Complexity of Delaunay triangulation for points on lower-dimensional polyhedra

Participant : Olivier Devillers.

In collaboration with N. Amenta (University of California at Davis) and D. Attali (LIS-Grenoble)

Following previous 3D results of Attali and Boissonnat, we show that the Delaunay triangulation of a set of points distributed nearly uniformly on a polyhedron (not necessarily convex) of dimension p in d-dimensional space is O(n^(d-1)/p) . For all 2pd-1 , this improves on the well-known worst-case bound of [50] .

Bregman Voronoi diagrams of probabilistic distributions

Participant : Jean-Daniel Boissonnat.

In collaboration with F. Nielsen (Sony Computer Science Laboratories) and R. Nock (University of Antilles-Guyane)

We investigate a framework for defining and building Voronoi diagrams for a broad class of distortion measures called Bregman divergences, that includes not only the traditional (squared) Euclidean distance, but also various divergence measures based on entropic functions. As a by-product, Bregman Voronoi diagrams allow one to define information-theoretic Voronoi diagrams in statistical parametric spaces based on the relative entropy of distributions. We show that for a given Bregman divergence, one can define several types of Voronoi diagrams related to each other by convex duality or embedding. Moreover, we can always compute them indirectly as power diagrams in primal or dual spaces, or directly after linearization in an extra-dimensional space as the projection of a Euclidean polytope. Finally, our paper proposes to generalize Bregman divergences to higher-order terms, called k-jet Bregman divergences, and touch upon their Voronoi diagrams [43] .

Compact representation of geometric data structures

Participants : Luca Castelli-Aleardi, Olivier Devillers, Abdelkrim Mebarki.

In collaboration with G. Schaeffer (LIX-Palaiseau)
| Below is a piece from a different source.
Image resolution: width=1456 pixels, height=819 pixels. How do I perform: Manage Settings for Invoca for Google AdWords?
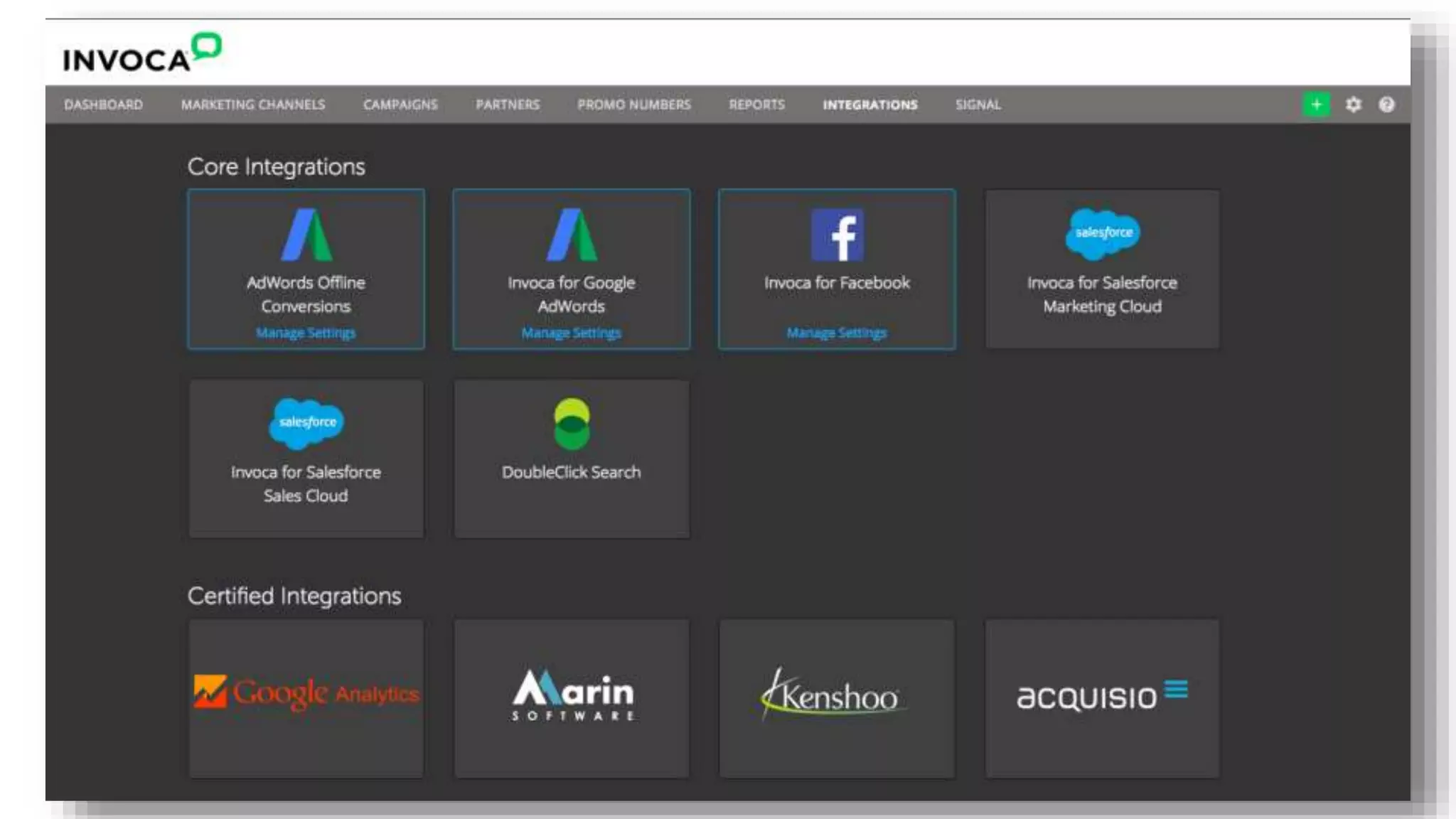pos(572,333)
We address the problem of representing the connectivity information of geometric objects using as little memory as possible. As opposed to raw compression issues, the focus is here on designing data structures that preserve the possibility of answering incidence queries in constant time. We propose in particular the first optimal representations for 3-connected planar graphs and triangulations, which are the most standard classes of graphs underlying meshes with spherical topology. Optimal means that these representations asymptotically match the respective entropy of the two classes, namely 2 bits per edge for 3-c planar graphs, and 1.62 bits per triangle or equivalently 3.24 bits per vertex for triangulations [38] . These results remain rather theoretical because the asymptotic behavior is far from the practical one, mainly due to a sub-linear term in which is actually not negligible. We are investigating some simplified framework inspired by the theoretical method but taking care of practical issues [37] .

Exact circle arrangements on a sphere, with applications in structural biology

Participants : Frédéric Cazals, Sébastien Loriot.

Given a collection of circles in a sphere, we adapt the Bentley-Ottmann algorithm to the spherical setting to compute the exact arrangement of the circles [58] . Assuming the circles are induced by balls, we also extend the algorithm to report the balls covering each face of the arrangement. The algorithm consists of sweeping the sphere by a meridian, which is non trivial because of the degenerate cases and the algebraic specification of event points. The paper focuses on the construction of the arrangement, the predicates and algebraic questions being developed in a companion paper.

This construction is motivated by the calculation of parameters describing multi-body contacts in structural biology, so as to go beyond the classical exposed and buried surface areas. As an illustration, statistics featuring spectacular changes wrt traditional observations on protein - protein complexes are provided.